Core Buddhist tenets are being emphasised here: that life is contained in the present moment, and that the material world is constantly changing and unstable.

These truths may strike the reader as stark, presented as they are without back-up explanation. It makes the book an interesting mixture of comfort and challenge. Perhaps this reflects the two main practices within Buddhist meditation, Samatha (calming) and Vipassana (insight).

Editor Melvin McLeod is at pains to point out that the insight teachings are not ‘mere aphorisms to cheer us up or inspire us (though they do both). They are transformative insights and instructions, and we need to let them seep below the surface level of our intellect into our heart and guts, where wisdom gestates and real change happens.’

That would obviously be a fantastic outcome, but I’m not sure that reading this book on its own is enough to make it happen.

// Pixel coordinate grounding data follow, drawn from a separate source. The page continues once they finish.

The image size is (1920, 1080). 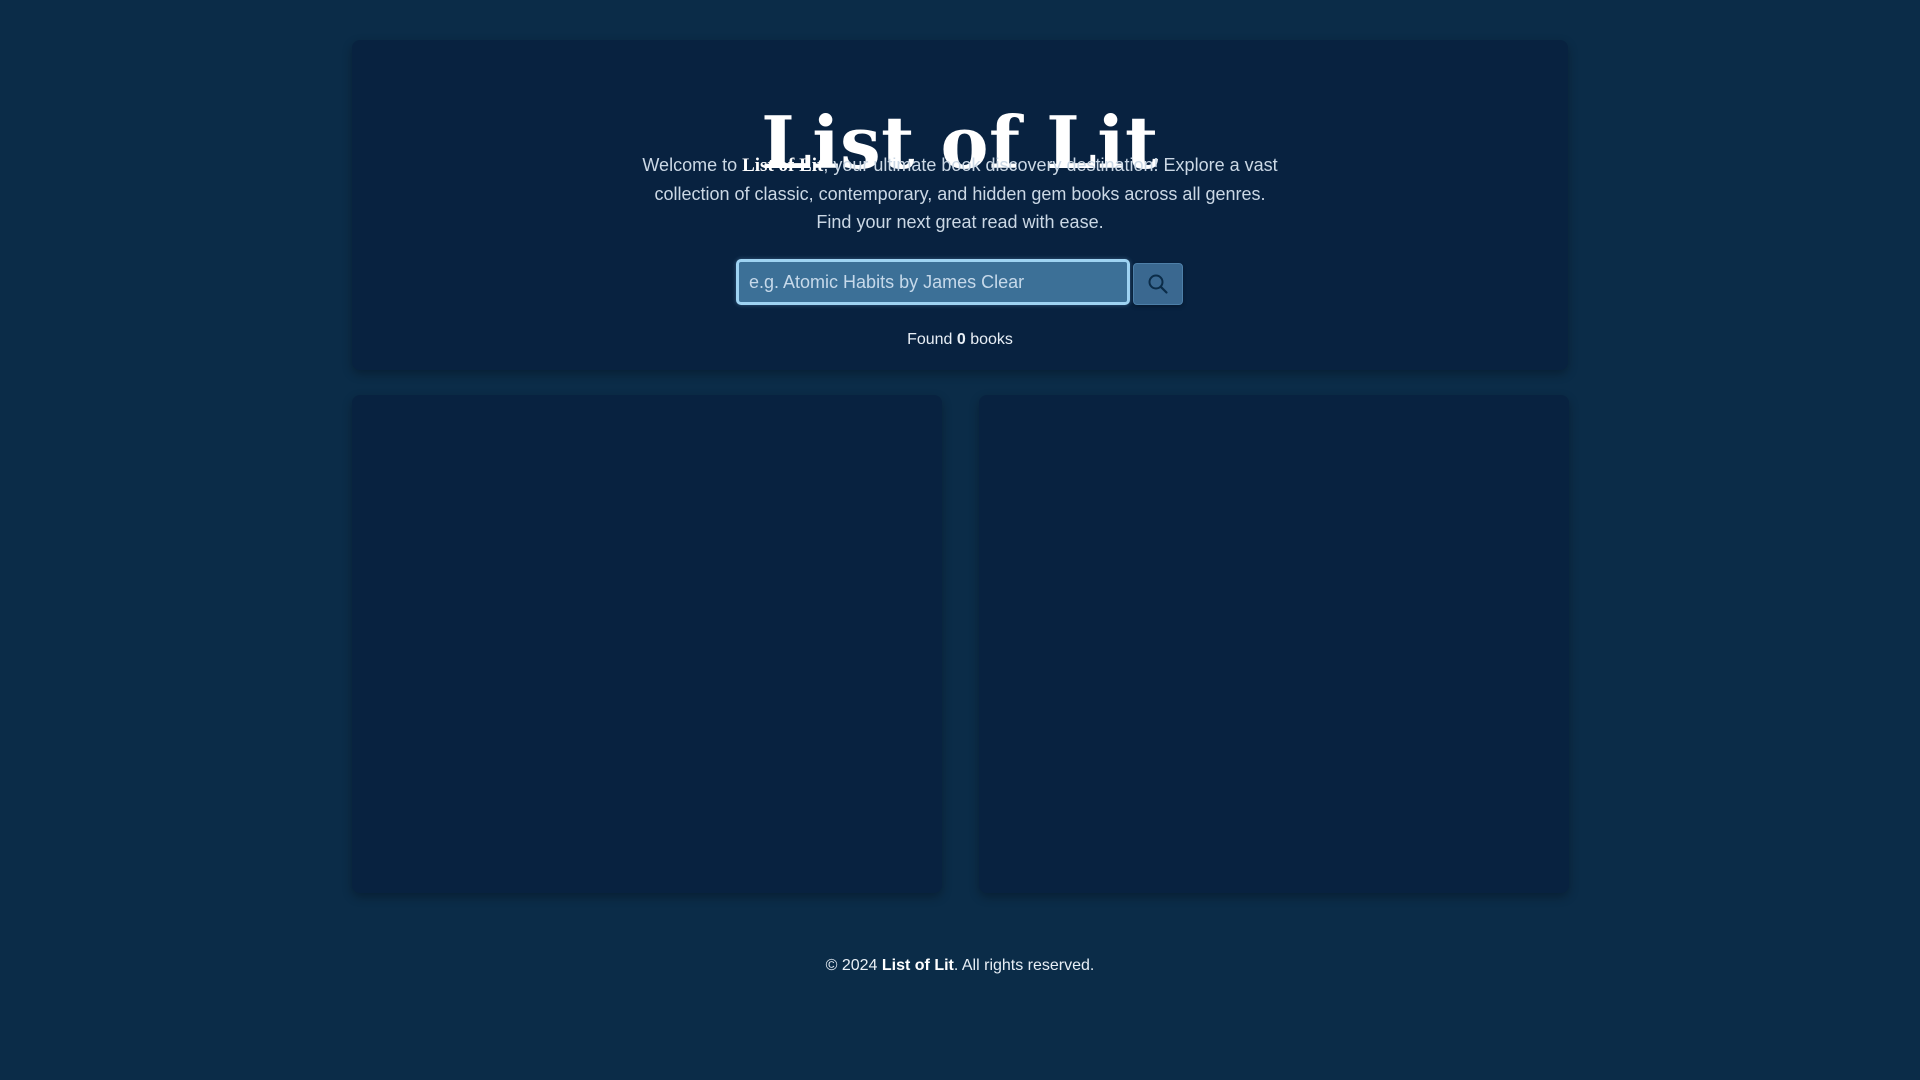 I want to click on search-bar, so click(x=960, y=285).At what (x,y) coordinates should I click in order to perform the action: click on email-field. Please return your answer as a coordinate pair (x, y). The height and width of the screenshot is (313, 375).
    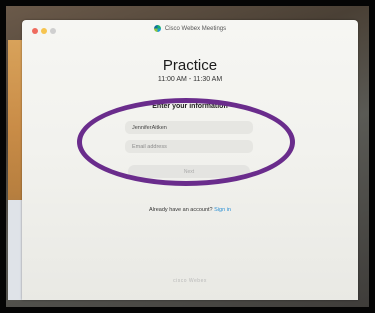
    Looking at the image, I should click on (189, 146).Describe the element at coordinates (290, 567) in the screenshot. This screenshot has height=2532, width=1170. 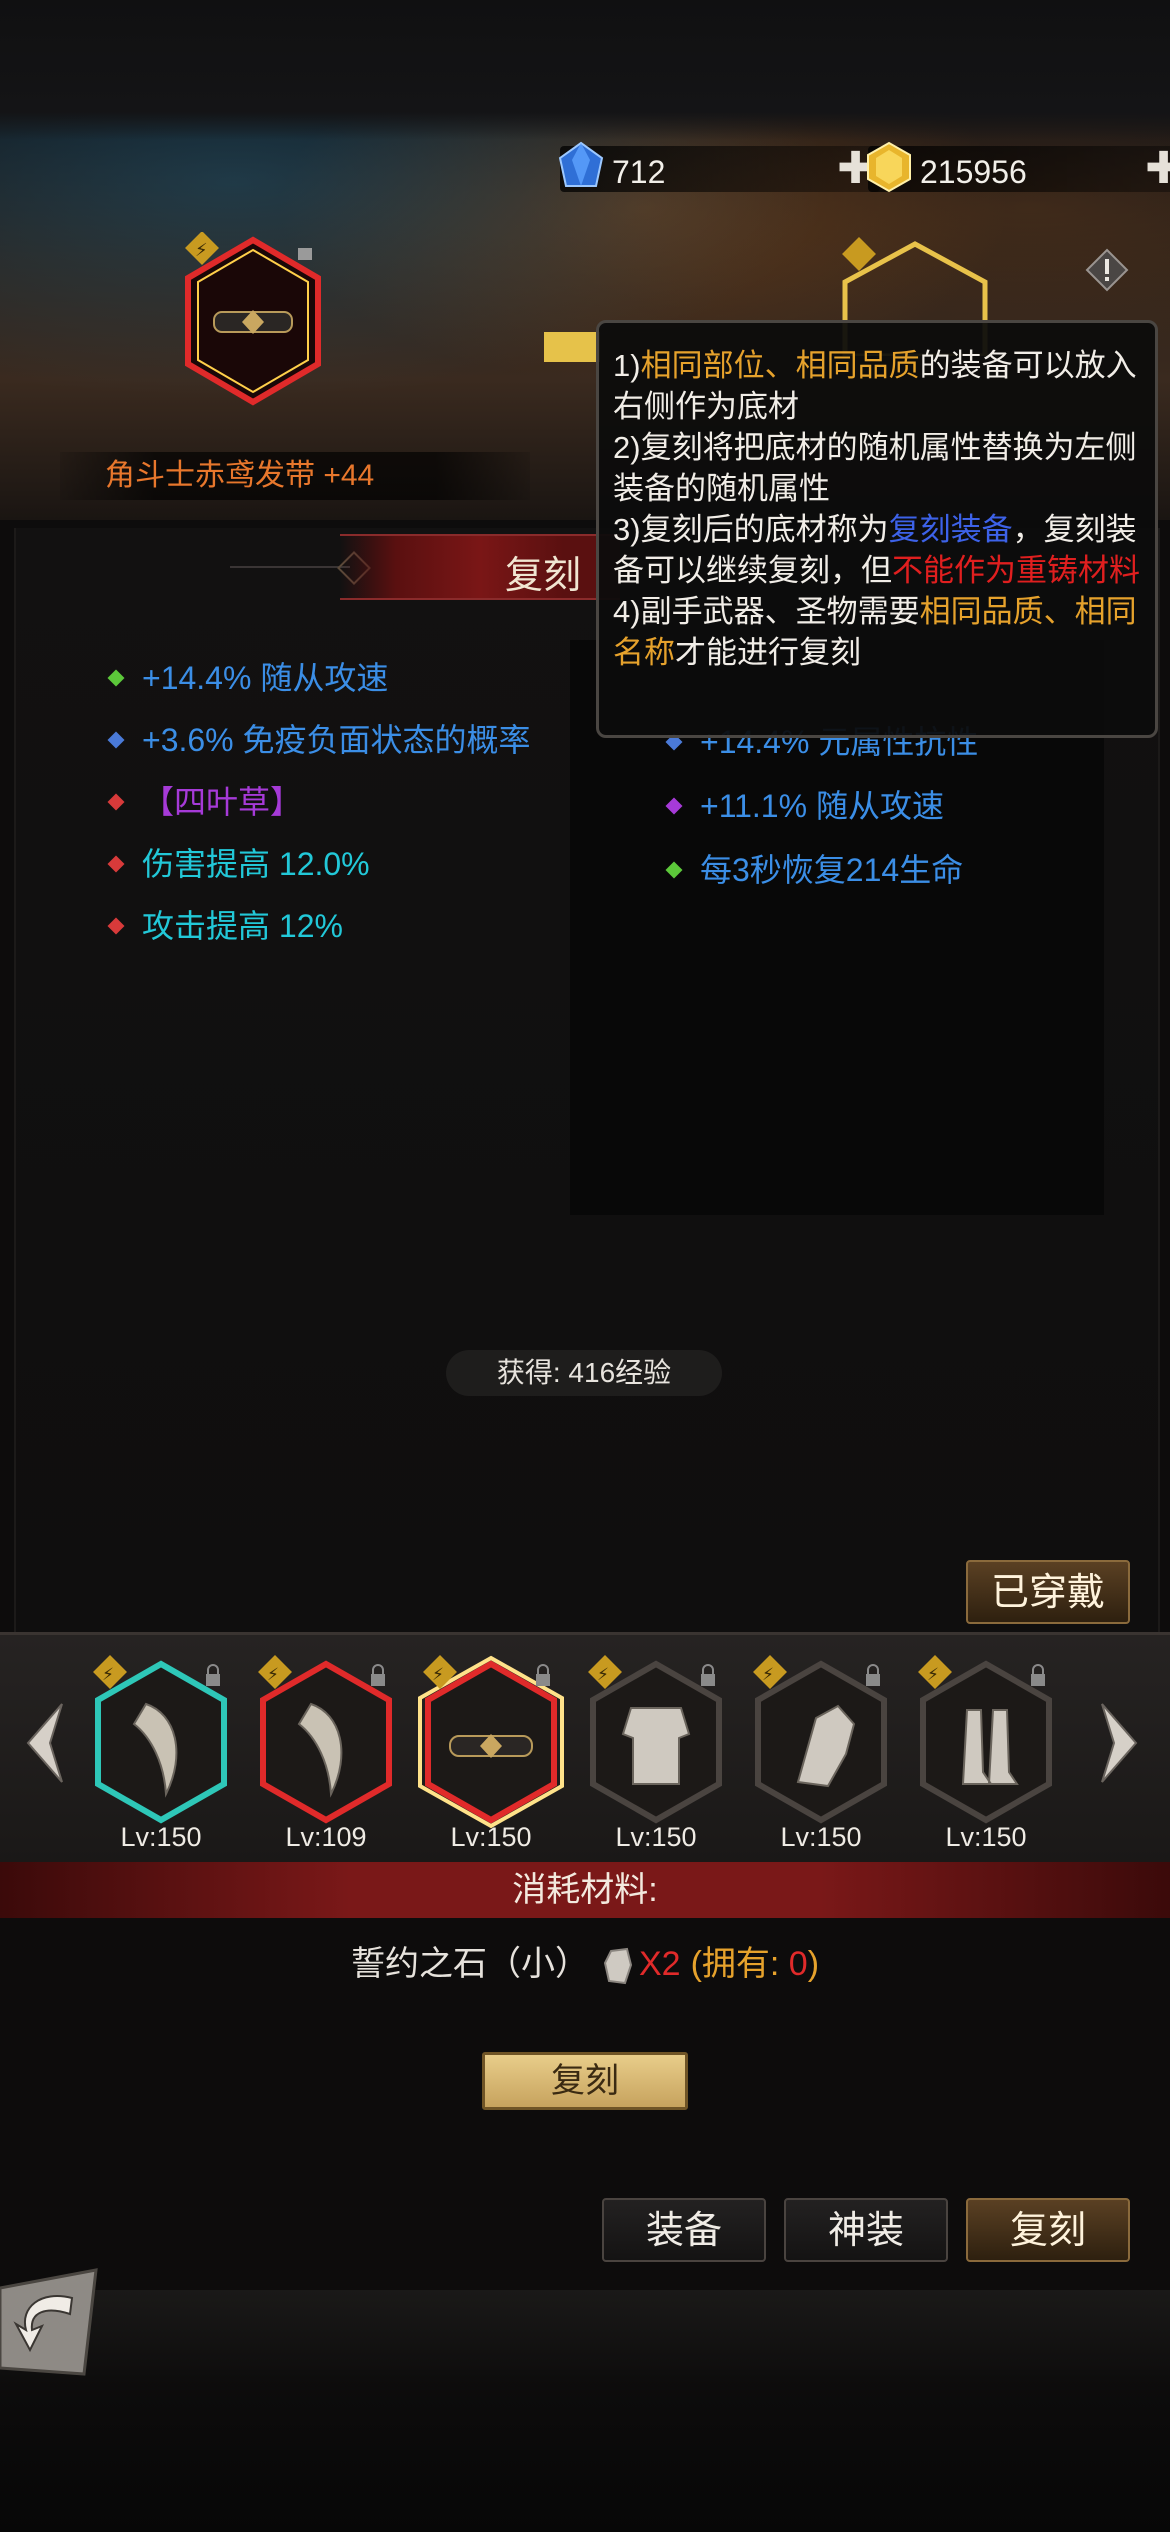
I see `divider` at that location.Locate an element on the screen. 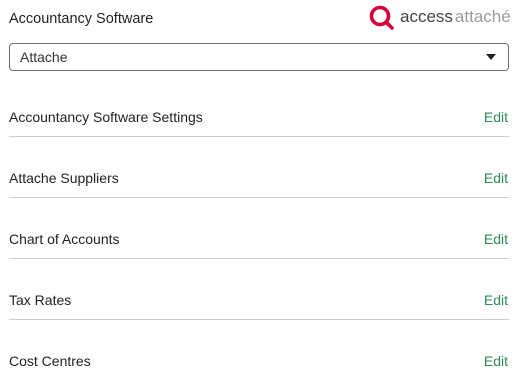  section-label: Attache Suppliers is located at coordinates (64, 178).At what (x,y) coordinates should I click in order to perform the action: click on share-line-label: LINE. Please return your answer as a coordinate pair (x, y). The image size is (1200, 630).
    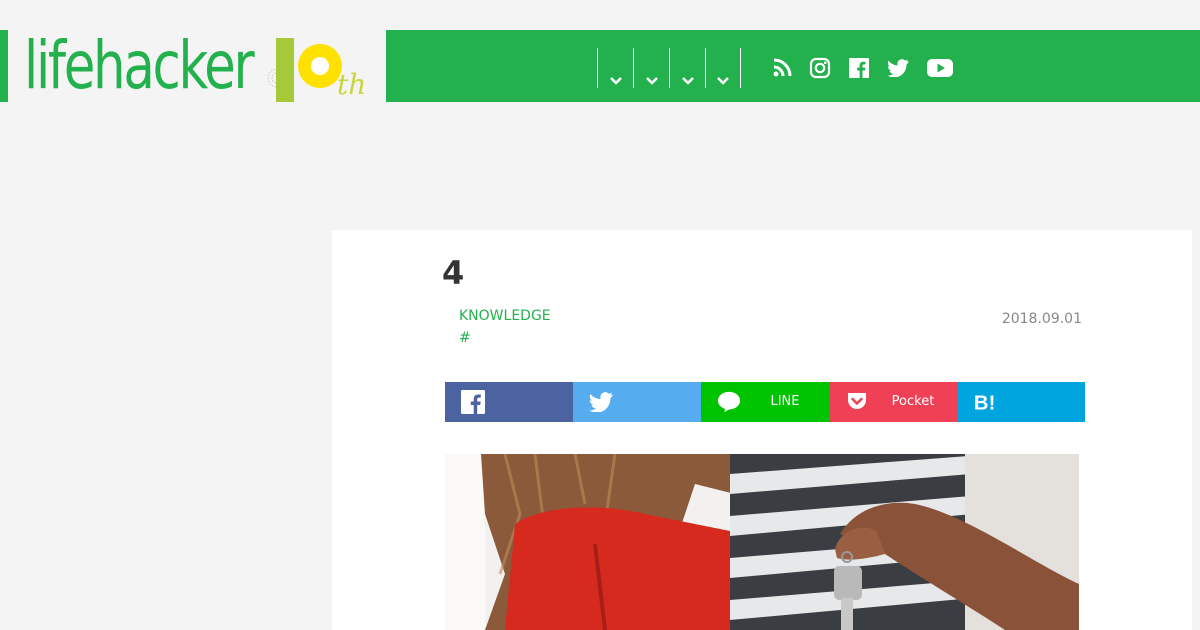
    Looking at the image, I should click on (785, 402).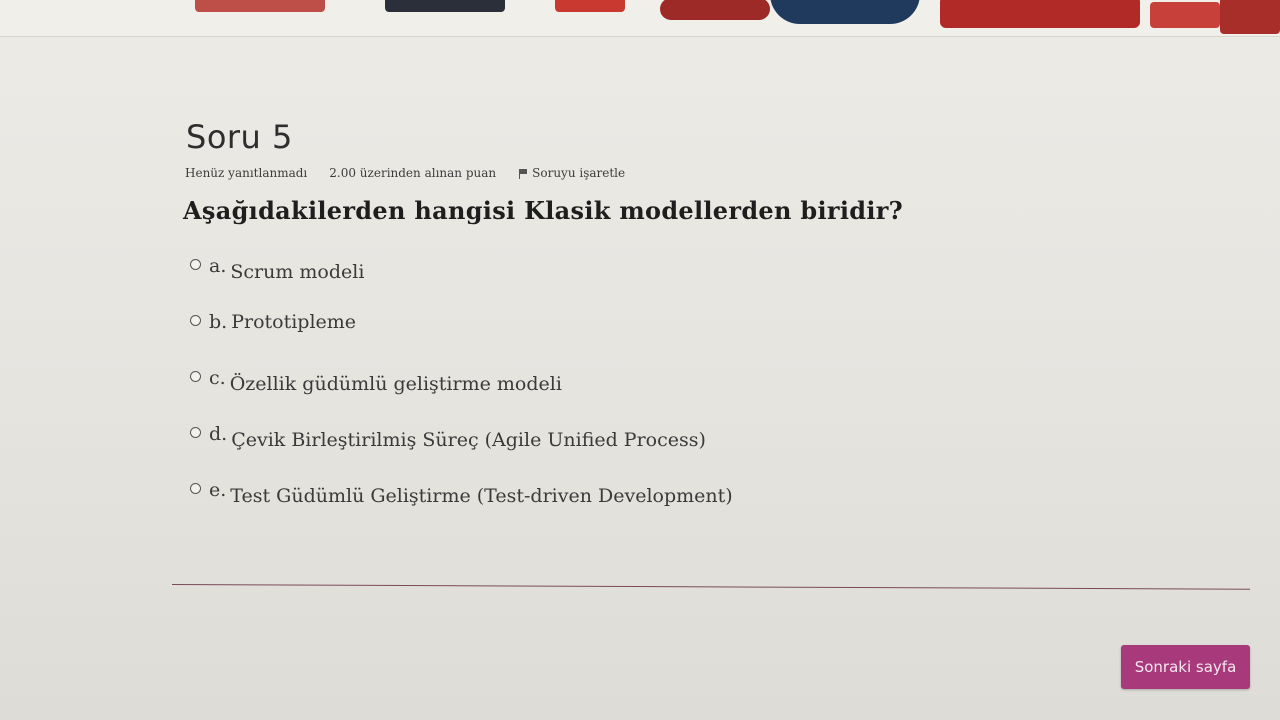 This screenshot has height=720, width=1280. Describe the element at coordinates (218, 322) in the screenshot. I see `answer-letter: b.` at that location.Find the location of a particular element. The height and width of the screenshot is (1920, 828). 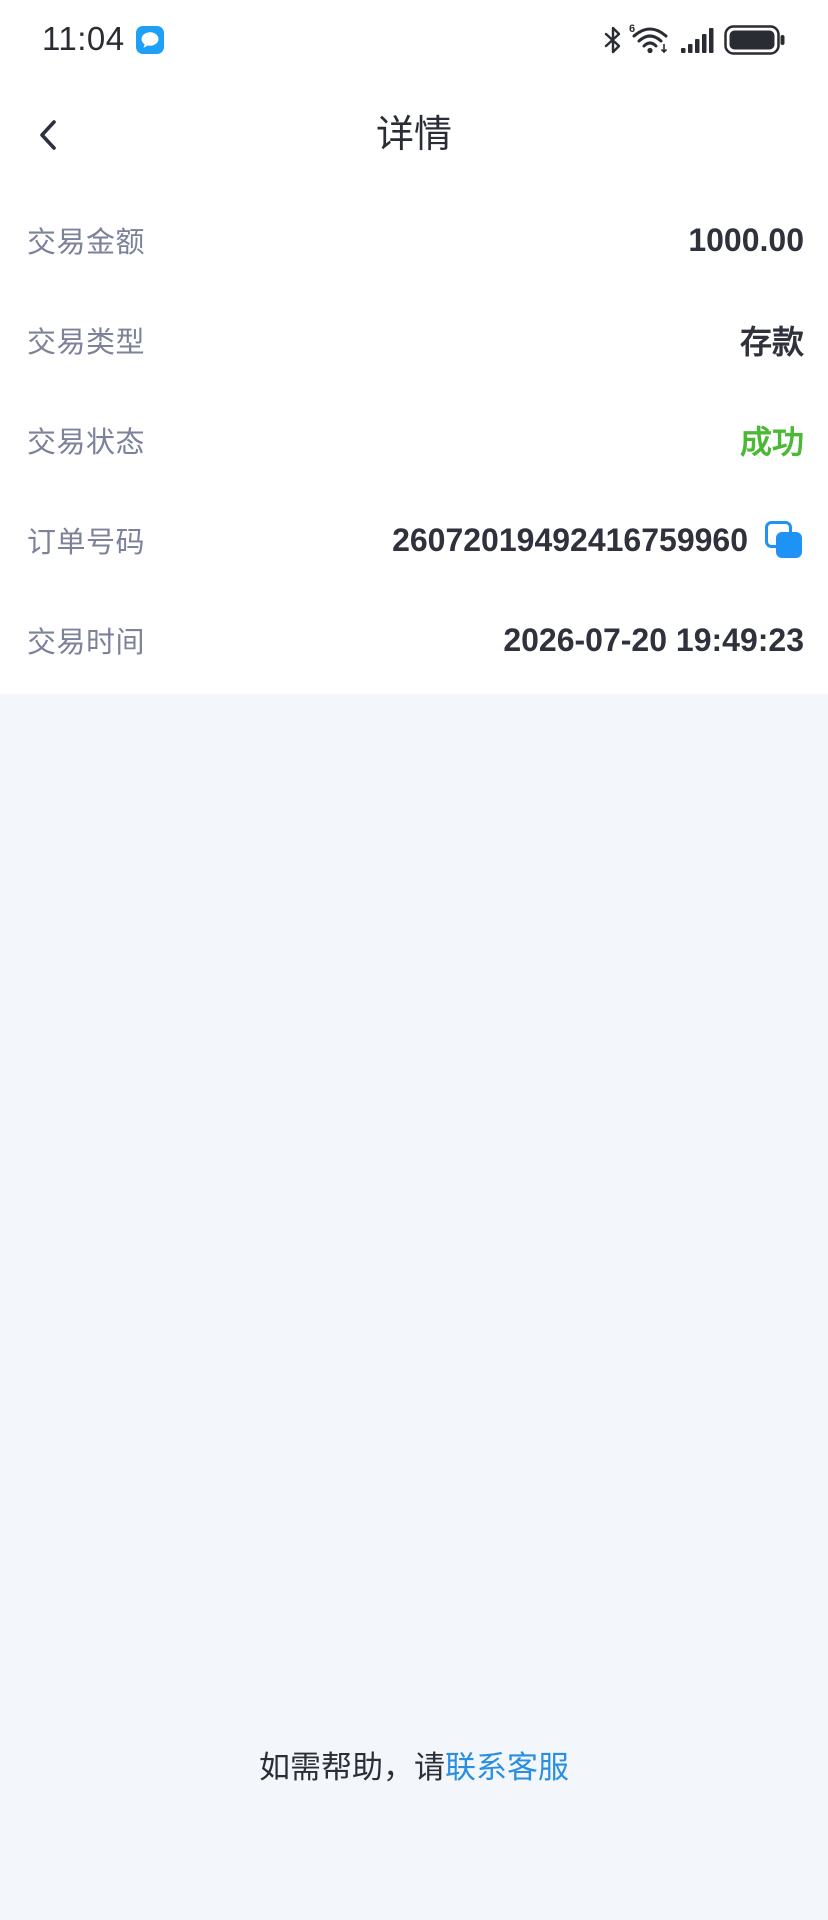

Having said that, who knows? Even if this is the only Buddhist book you ever read, bite-sized wisdom is a lot better that no wisdom at all. And even if we do take the teachings as aphorisms, at least they are thought-provoking ones.

Thich Nhat Hanh is sometimes criticised for endlessly presenting old teachings in new formats (and it’s possible to see this latest offering in that light, too).

But different formats undeniably make Buddhist teachings available and acceptable for the first time to a wider variety of people. Furthermore, re-presenting old ideas in new contexts can also be very powerful for those who are already familiar with them.

And so it is with ‘Your true home.’ While the meditation suggestions calm and focus us, the insight pages exert a ‘drip-drip’ effect. One day next year or in years to come (unlike a calendar, the pages are not dated, just tactfully numbered), we may read the right words at the right time and suddenly and unexpectedly recognize the living truth they are pointing to.

In the words of Thich Nhat Hanh, ‘When conditions are sufficient, something manifests.’ Putting the word out there in different ways is one method of helping establish them.